(Data records)
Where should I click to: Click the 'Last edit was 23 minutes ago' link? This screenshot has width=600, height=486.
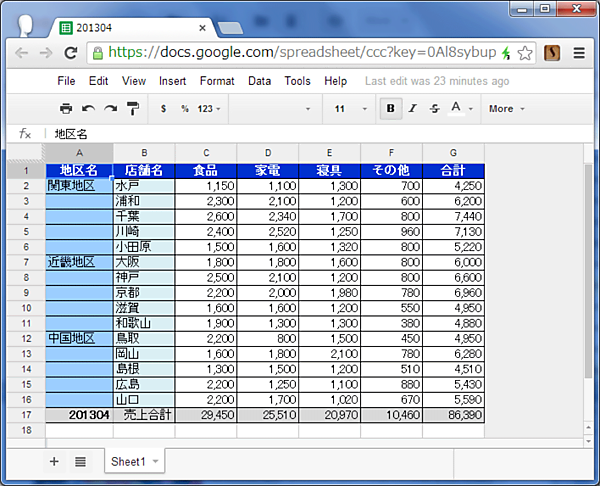(437, 81)
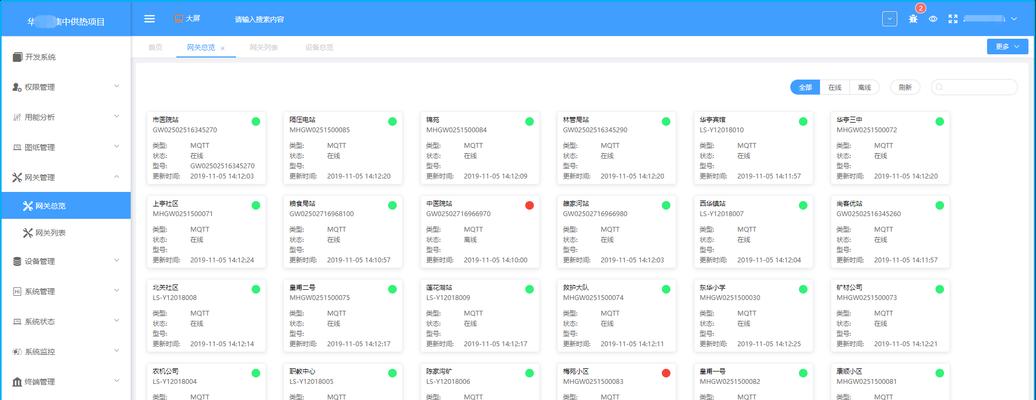Click the bug notification icon with badge
Screen dimensions: 1036x400
coord(913,18)

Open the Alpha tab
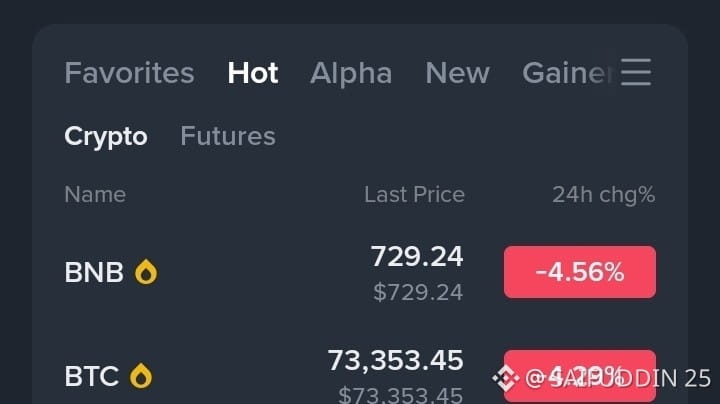pyautogui.click(x=351, y=73)
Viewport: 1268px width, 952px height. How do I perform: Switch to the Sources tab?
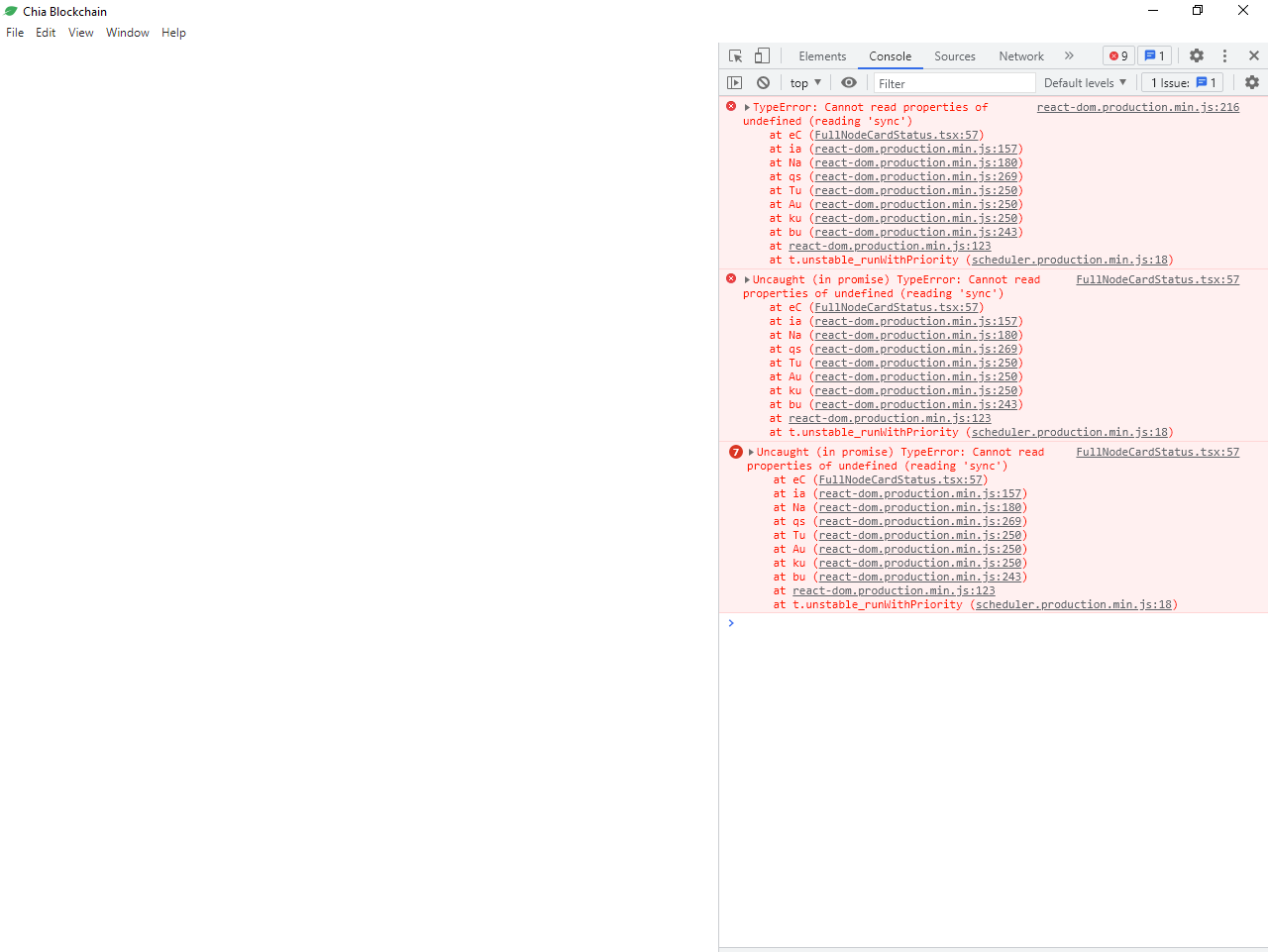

| Exercise directions |
Arrange every line of the items above as a Markdown table with the columns "No." and "Text," giving each line its own numbered row and skipping blank lines. Leave the pictures out of the answer.

| Reply |
| No. | Text |
|---|---|
| 1 | Where should I click to: Click the 'Last edit was 23 minutes ago' link? This screenshot has width=600, height=486. |
| 2 | (437, 81) |
| 3 | Click the bug notification icon with badge |
| 4 | Screen dimensions: 1036x400 |
| 5 | coord(913,18) |
| 6 | Open the Alpha tab |
| 7 | pyautogui.click(x=351, y=73) |
| 8 | Viewport: 1268px width, 952px height. How do I perform: Switch to the Sources tab? |